Truman was educated in the public schools in Perth County Ontario and then attended High School in Stratford Ontario. His mother, Elizabeth died when he was fourteen years old. His father Richard continued farming until his retirement in 1907 when he moved to Toronto. After graduation, Truman took up the profession of teaching, which he practiced for three years in Ontario. In the spring of 1890, at the age of 23, he moved to Vancouver. His first position was in the Leamy & Kyle mill on False creek, one of the city's first sawmills, often referred to as the "Red Mill". After a time he went to the Royal City Planing Mills, and later the Heaps mill on False creek which was later destroyed by fire. During his first year of residence in Vancouver he was employed grading the streets and was also a longshoreman. He then began studying for a first-class teachers certificate in connection with J.A. Fraser, who was at the time MLA for Cariboo. After obtaining the certificate he worked as a teacher in the public schools in Vancouver, eventually becoming the first assistant at Mount Pleasant School. He then studied law and five years later was called to the bar. He practiced for three years in partnership with L.B. McLellan and William Savage. In partnership with Peter Wright he purchased the furniture store of G.W. Hutchins at the corner of Main and Hastings Street, and renamed it Baxter and Wright.

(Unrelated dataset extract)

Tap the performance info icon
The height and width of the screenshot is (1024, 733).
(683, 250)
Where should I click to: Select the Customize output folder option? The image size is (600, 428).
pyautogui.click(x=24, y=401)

Baxter served on three occasions as an alderman for ward 5 in Vancouver (1900, 1905-6, 1912). In 1903, he was an unsuccessful candidate for the provincial legislature, as a Liberal. In 1913, he became mayor running as an independent, and was elected by acclamation. In 1914, he won a second term against L. D. Taylor by 2091 votes. Baxter ran on his strengths as a business administrator, arguing that he had pulled the city’s finances together out of the “financial chaos” caused by previous administrations. Baxter was said to be favoured by women voters, Taylor by working men. In 1915, he lost to Taylor by 686 votes.

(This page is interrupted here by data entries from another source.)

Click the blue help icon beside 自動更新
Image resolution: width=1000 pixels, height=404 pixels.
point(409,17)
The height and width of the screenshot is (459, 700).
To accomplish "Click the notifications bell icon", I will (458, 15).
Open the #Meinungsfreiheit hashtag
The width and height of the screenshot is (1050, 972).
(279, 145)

At Lulu Island, in 1893, Baxter married Miss Sarah Whiteside, a daughter of John Whiteside and a sister of Thomas Whiteside, who for two years also represented ward 5 in city council. They had four children together- Ernest, Fred, Harold, and Marguerite. Baxter was an enthusiastic motorist, and was one of the first car owners in British Columbia. He belonged to the Loyal Orange Lodge, and various civic and social clubs including the Vancouver Board of Trade, Progress, Terminal City, Commercial and Automobile clubs.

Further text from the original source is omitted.